Eben die mikrosystemtechnischen Anwendungen haben auch eine Reihe von Unternehmen im Blick, die im Forschungsprojekt Baulin die unteren Grenzen elektromechanischer Antriebe ausloten wollten. Drei Jahre lang haben sie geforscht und im Oktober ihr Ergebnis vorgestellt: Demonstratoren von Linearaktuatoren, die mit Motor, Spindel, Sensor und Steuerung ausgestattet sind. Ihre Durchmesser betragen 2 mm, 6 mm und 8 mm.
„Bei dieser Größenwahl haben wir uns an vorhandenen Elektromotoren orientiert“, sagt Dr. Frank Gindele, Mitarbeiter am Institut für Mikrotechnik Mainz (IMM) und Sprecher des vom Bundesforschungministerium geförderten Baulin-Projekts. Ausgehend von den Motoren fiel Entwicklungsarbeit an, um die Schnittstellen zwischen den Komponenten der Linearantriebe aufeinander abzustimmen und sie auf möglichst geringem Bauraum unterzubringen. Von der Idee eines komplett modularen Aufbaus für Antriebe dieser Größenordnung haben sich die Mitstreiter der Esslinger Festo AG & Co., der Dr.
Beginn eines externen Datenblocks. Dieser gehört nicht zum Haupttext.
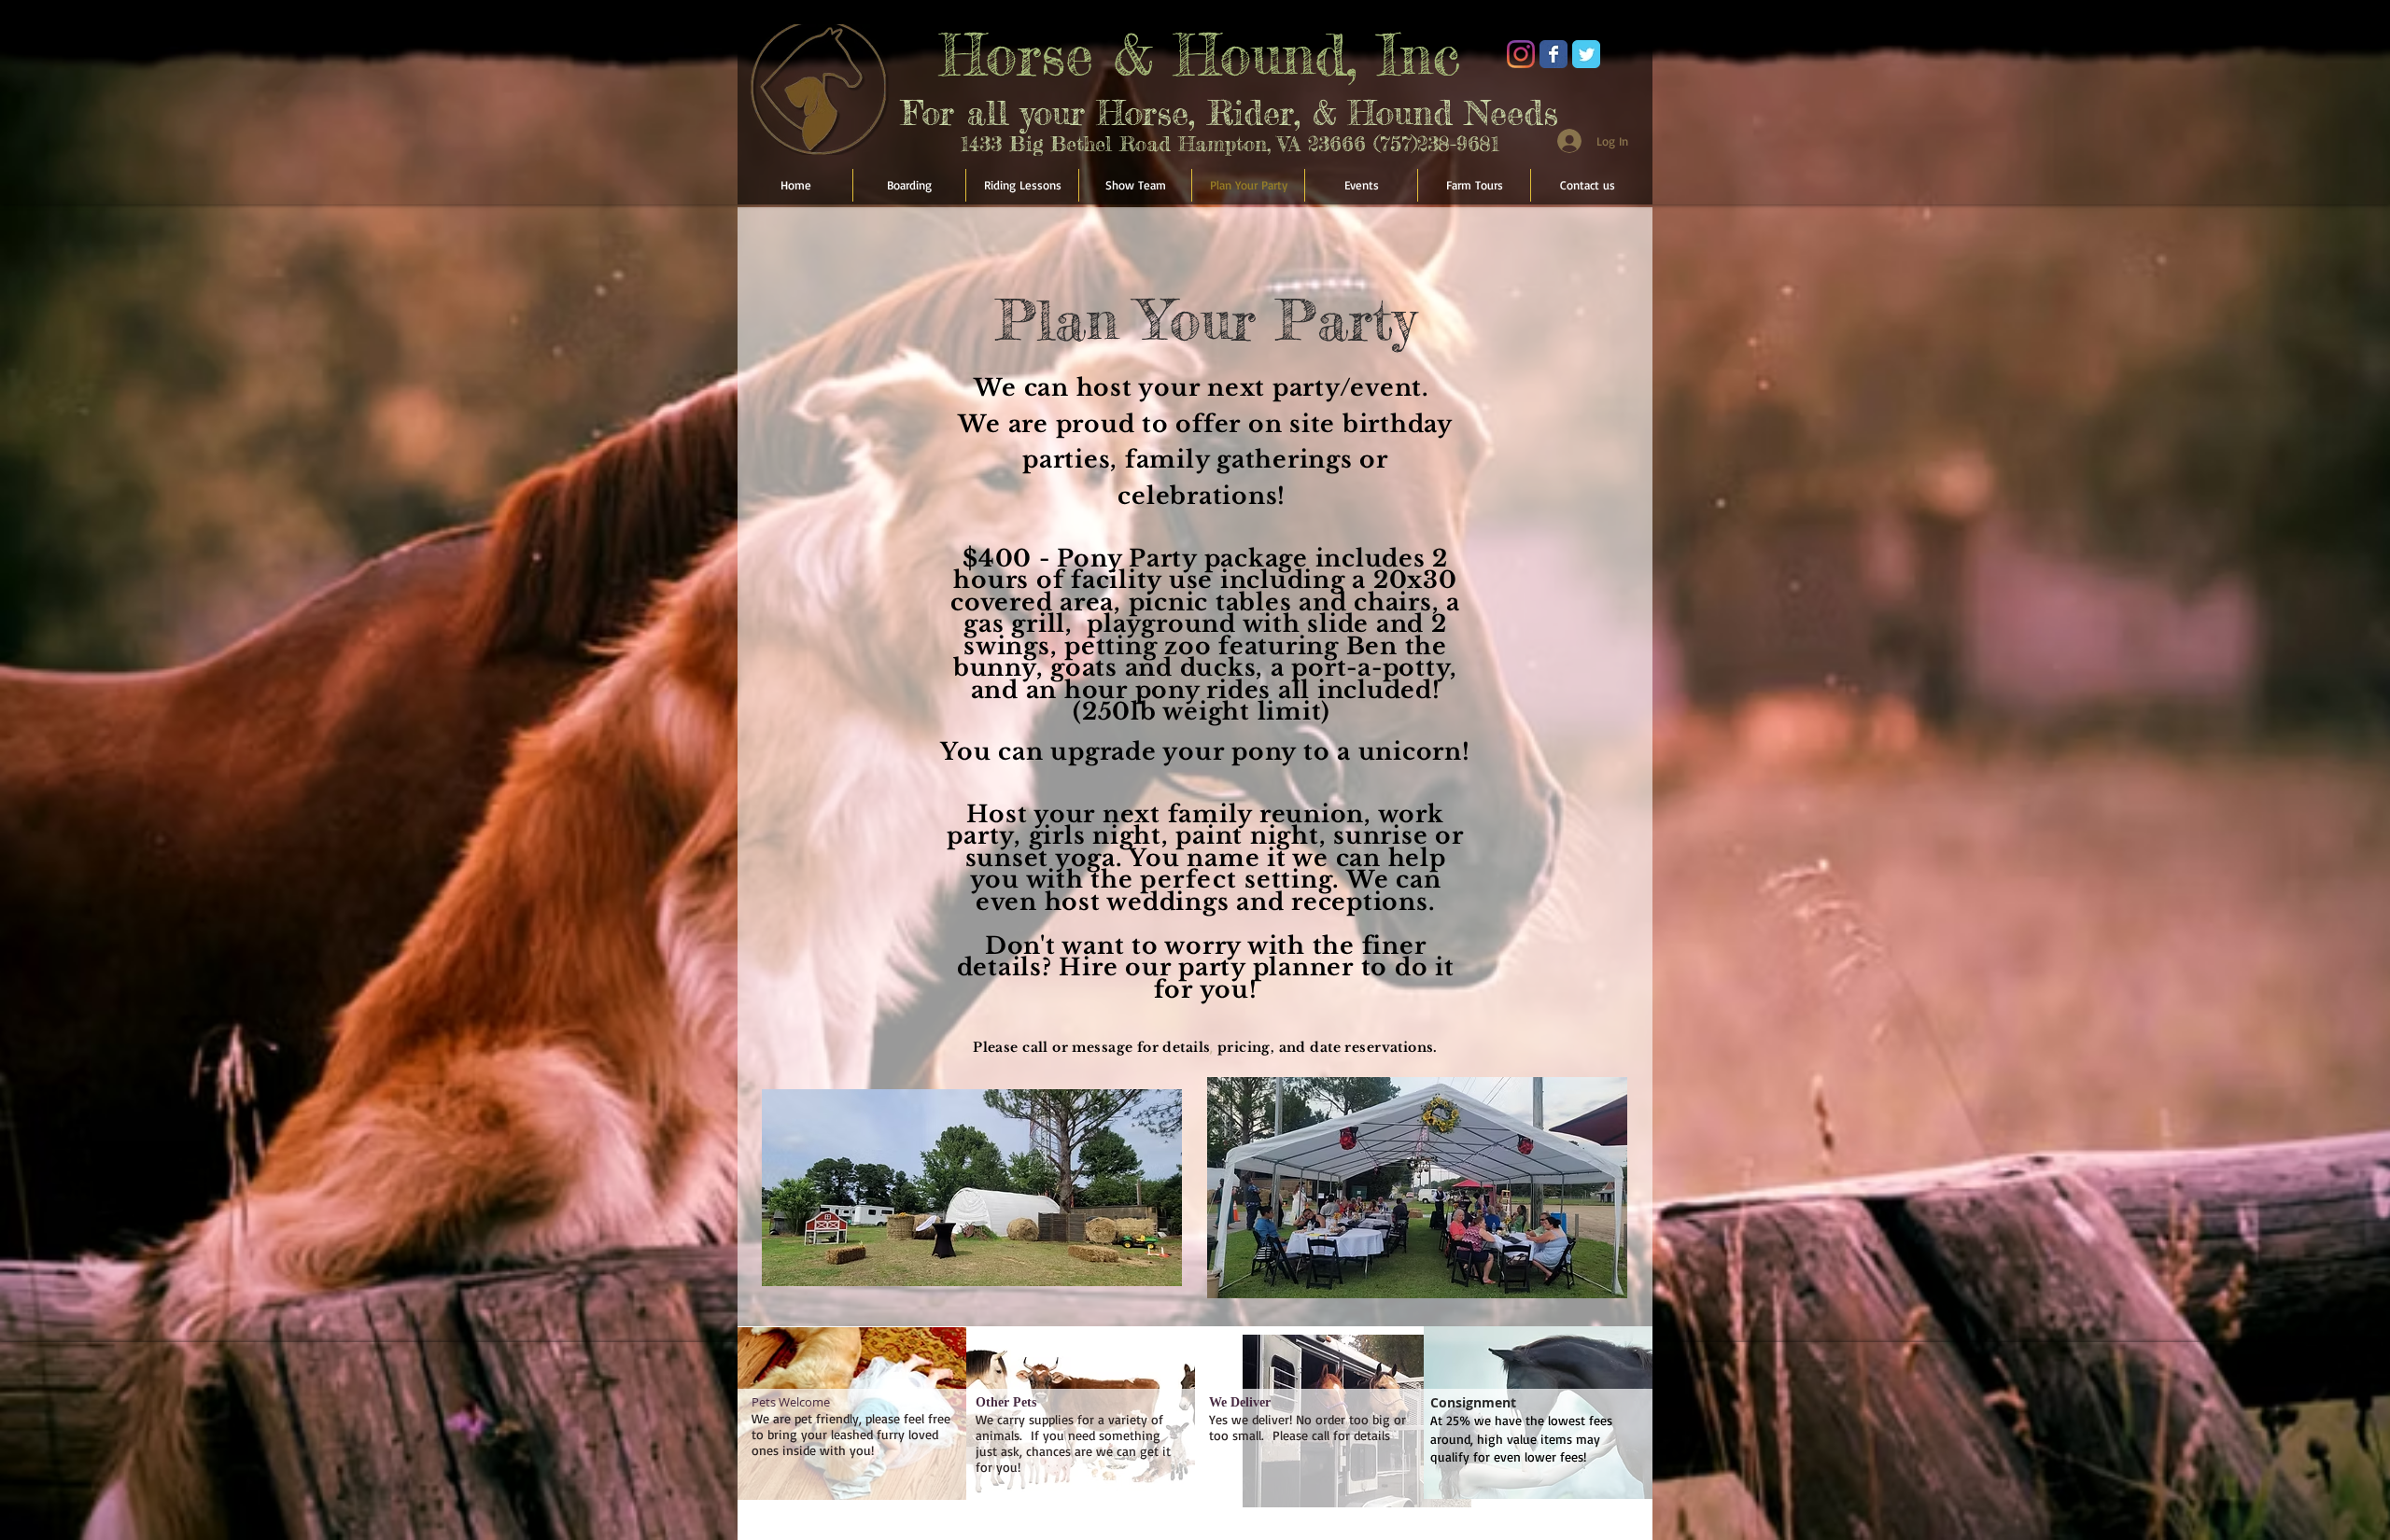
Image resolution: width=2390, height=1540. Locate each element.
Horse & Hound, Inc (1199, 54)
Fritz Faulhaber GmbH & Co. KG in Schönaich und der Lust Hybrid-Technik GmbH in Hermsdorf denn auch verabschieden müssen. Statt dessen haben sie sich für Baugruppen entschieden, die sie der Größe des Antriebs angepasst haben.
Das zeigt das Beispiel der Mechanik. Die Gleitspindel für den Antrieb mit 2 mm Durchmesser ist gerade 1,2 mm dick. „Solche Komponenten lassen sich noch mit Verfahren der Feinwerktechnik fertigen“, erläutert Gindele. Für die Motoren muss der Hersteller Faulhaber hingegen teilweise auf lithografische Verfahren zurückgreifen. In der Baugröße mit 6 mm Durchmesser war Platz für eine Rollspindel mit 6 Rollen, bei 8 mm Durchmesser fiel die Entscheidung zu Gunsten eines winzigen Kugelgewindetriebs aus, der höhere Genauigkeit zulassen dürfte.
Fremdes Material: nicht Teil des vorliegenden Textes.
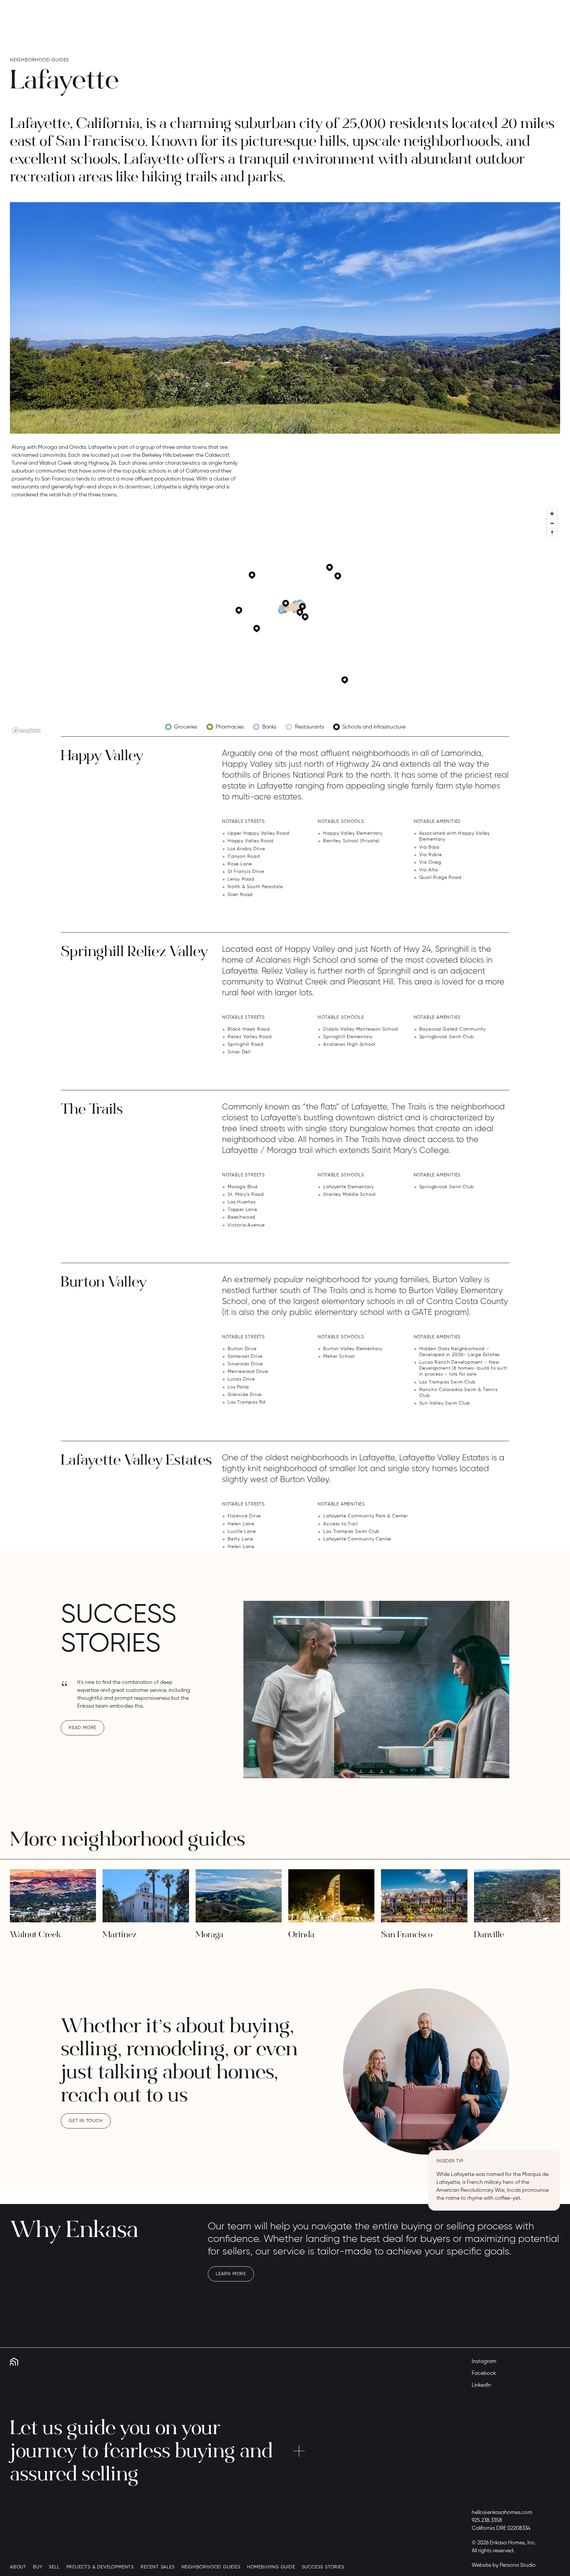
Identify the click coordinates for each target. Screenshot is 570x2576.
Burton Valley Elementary (352, 1349)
Fragen nach Werten für Verfahrgeschwindigkeit und Präzision dieser Antriebe lassen sich noch nicht beantworten. „Das Projekt sollte die Basis für zukünftige Produkte schaffen“, sagt der Mainzer Experte Gindele. „Wo Verbesserungsbedarf besteht, müssen Tests noch zeigen.“
Diese folgen, denn sie werden entscheidend für das Entstehen eines Serienproduktes sein, wie Projektpartner Festo mitteilt. Anwendungsmöglichkeiten sieht der Esslinger Antriebsspezialist beispielsweise in der Montage- und Handhabungstechnik, wo positioniert und justiert, ausgerichtet und geprüft werden muss. Präzision und angepasste Verfahrbewegungen seien in der Halbleiterindustrie gefragt oder auch bei innovativen Klebe- und Montagetechniken in der Mikroelektronik. „Die Einsatzpotenziale für die miniaturisierten Stellantriebe sind gegeben“, heißt es aus Esslingen.
Die mögliche Konkurrenz durch Piezoantriebe sieht man gelassen: Schließlich gebe es verschiedene Anwendungen, die entweder die eine oder die andere Variante zur besseren Lösung machen würden. Was zu dem Schluss führt, dass die Polemik in der Diskussion die technische Evolution der Antriebe vielleicht kalt lässt: Selbst über lange Zeiträume merzt sie nicht alle parallelen Entwicklungen aus. In ihren Nischen bleiben alle im Rennen.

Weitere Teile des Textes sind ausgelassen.